Lai also will have to redesign the bottom treatment on the front bay window, which presently has a brick veneer treatment that angles into the home, instead of going straight into the ground. Commissioner Judy Johnson-Brody pointed out one outside wall had several lights that were not next to doors and that a pedestrian door on the garage did not have a light and asked that the lights be redistributed.
Dustin echoed each of those concerns and also added he did not care for the look of the gable above the new front porch, which he said conflicted with the hip roof design on the rest of the home. He also did not care for the multi-plane roofing shape on top of the bay window, a single oval-shaped window near the front door, the number of added skylights to the roof or the removal of two mature trees near the street.
“I just don’t see the logic in removing them,” Dustin said.
Lai indicated they were being removed to accommodate the driveway modifications and he planned to have three new trees planted on the property. Dustin said he was still concerned that the choice of new trees would not reach the size of the current ones in a reasonable amount of time.
Johnson-Brody, an alternate commissioner, took the place of Vice Chairman William Dietrick for this hearing because he lives within the legal neighborhood of this home.
Windows Approved for Commercial Building After The Fact
By another 4-1 vote — again with Dustin opposing — the DRC allowed 375 Huntington Drive to maintain the tinted windows that had been installed in 2013.
The windows were installed in 2013 without first securing a permit or even applying for one from the DRC. The original windows were clear and the property owners were notified they must apply to the DRC. According to documents, an application was eventually submitted in June.
The property owners argued the commercial structure was along a frequently trafficked part of town and, because it houses mostly medical offices, the privacy of clients was a concern.

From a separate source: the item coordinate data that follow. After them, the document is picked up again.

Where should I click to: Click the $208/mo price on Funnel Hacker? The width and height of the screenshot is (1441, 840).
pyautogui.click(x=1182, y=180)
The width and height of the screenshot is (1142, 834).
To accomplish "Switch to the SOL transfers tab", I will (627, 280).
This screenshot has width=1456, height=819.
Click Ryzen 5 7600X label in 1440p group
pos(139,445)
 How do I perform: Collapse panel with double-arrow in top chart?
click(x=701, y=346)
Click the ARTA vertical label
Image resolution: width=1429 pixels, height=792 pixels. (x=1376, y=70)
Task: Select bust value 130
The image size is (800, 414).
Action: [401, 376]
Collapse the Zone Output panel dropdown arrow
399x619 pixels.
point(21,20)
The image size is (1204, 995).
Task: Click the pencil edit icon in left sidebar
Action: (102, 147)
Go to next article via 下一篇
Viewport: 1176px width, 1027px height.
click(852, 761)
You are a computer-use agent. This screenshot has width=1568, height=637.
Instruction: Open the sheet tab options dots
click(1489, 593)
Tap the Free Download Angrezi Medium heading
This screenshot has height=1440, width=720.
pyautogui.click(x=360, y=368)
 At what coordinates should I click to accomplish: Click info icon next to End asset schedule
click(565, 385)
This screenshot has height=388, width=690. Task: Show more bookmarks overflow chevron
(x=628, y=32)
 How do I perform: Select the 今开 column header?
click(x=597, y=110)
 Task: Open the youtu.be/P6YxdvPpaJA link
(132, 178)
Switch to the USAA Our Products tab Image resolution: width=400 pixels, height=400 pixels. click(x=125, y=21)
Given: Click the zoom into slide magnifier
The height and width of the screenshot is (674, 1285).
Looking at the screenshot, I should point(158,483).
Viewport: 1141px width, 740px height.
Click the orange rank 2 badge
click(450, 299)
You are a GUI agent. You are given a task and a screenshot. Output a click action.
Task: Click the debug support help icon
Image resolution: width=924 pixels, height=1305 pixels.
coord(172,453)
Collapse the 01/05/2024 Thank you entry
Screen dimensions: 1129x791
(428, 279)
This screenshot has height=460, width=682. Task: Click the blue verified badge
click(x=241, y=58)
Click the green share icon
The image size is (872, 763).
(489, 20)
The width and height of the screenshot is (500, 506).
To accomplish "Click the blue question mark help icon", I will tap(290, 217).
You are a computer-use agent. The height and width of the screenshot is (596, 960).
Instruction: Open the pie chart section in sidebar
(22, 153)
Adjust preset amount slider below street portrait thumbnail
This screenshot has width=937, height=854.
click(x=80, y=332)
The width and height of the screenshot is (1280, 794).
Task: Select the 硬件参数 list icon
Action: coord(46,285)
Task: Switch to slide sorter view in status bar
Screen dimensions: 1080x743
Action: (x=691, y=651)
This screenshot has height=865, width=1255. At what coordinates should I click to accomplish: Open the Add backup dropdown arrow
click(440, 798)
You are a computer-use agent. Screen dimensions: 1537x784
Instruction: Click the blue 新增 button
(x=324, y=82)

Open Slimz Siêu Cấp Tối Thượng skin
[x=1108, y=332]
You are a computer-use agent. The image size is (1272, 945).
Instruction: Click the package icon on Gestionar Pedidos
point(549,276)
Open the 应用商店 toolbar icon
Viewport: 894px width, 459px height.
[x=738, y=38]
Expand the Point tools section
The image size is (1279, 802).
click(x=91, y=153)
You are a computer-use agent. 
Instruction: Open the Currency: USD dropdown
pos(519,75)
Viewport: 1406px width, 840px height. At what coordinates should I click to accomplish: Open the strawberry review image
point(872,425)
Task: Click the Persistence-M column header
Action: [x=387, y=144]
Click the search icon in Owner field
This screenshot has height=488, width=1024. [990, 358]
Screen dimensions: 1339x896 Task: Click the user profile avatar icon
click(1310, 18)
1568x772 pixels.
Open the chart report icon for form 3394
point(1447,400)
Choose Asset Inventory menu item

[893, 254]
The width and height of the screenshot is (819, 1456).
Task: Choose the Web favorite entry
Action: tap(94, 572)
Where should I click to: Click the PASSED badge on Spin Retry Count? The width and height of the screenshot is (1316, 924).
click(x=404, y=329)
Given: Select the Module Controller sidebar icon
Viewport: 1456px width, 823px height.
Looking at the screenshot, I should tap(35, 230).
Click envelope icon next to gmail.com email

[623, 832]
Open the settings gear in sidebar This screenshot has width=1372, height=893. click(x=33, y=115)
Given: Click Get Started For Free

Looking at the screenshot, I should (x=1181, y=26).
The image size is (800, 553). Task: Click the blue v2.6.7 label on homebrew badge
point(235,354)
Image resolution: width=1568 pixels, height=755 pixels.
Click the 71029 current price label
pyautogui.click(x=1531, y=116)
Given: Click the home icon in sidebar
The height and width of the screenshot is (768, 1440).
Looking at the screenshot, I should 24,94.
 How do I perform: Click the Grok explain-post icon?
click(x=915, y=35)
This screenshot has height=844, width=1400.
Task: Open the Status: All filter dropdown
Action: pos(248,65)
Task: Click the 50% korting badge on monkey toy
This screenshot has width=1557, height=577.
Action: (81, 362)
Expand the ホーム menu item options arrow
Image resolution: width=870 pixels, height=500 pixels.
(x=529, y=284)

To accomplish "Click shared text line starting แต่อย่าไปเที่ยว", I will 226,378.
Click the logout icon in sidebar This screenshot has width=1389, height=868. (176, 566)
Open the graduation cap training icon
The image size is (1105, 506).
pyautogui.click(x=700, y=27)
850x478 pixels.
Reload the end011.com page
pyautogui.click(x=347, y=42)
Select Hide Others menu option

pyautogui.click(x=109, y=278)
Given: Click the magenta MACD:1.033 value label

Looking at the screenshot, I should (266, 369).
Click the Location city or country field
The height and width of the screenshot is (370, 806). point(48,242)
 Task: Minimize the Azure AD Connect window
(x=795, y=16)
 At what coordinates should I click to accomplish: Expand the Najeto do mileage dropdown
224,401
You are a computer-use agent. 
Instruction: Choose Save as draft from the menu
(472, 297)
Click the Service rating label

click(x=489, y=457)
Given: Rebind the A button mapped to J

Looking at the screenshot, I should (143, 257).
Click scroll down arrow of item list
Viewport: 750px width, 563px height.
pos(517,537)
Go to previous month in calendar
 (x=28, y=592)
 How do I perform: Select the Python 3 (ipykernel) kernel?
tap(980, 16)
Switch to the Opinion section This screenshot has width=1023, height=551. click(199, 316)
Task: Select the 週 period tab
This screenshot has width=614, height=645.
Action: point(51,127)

Dustin said he opposed the motion to keep the windows because, had this come before the DRC before they were installed, they still would not have followed staff guidelines. Although used commercially, the building is zoned as and resembles a residential structure.
Other Business
• Exterior modifications and a new detached three-car garage were approved for the home at 1665 Del Mar Ave. on the condition that the front porch columns in the plans are corrected to be consistent.
• Siding was approved for use at the home at 2021 Sherwood Road. Although the applicant originally wanted to use TruWood siding, the DRC asked him to use Hardie siding instead. The applicant could alternatively have found local examples of the relatively new TruWood siding to show to commissioners, but that would have continued this hearing at least a month.
• The use of a CertainTeed Landmark TL composition roof at 1930 Marino Terrace was approved. The DRC had approved additions and remodeling for the home in July, but the planned Cedarlite roof was found to not function properly with the low slope of the roof.
• A proposed new home at 2151 Lorain Road was denied as expected. The DRC had last month deemed this and the neighboring 2159 Lorain Road’s proposals too similar not only to themselves, but to another home on Lorain Road. At the time, the DRC suggested to the applicants that a total redesign was in order, but that did not happen. The applicant also was unable to display public notice for the hearing in the required timeframe.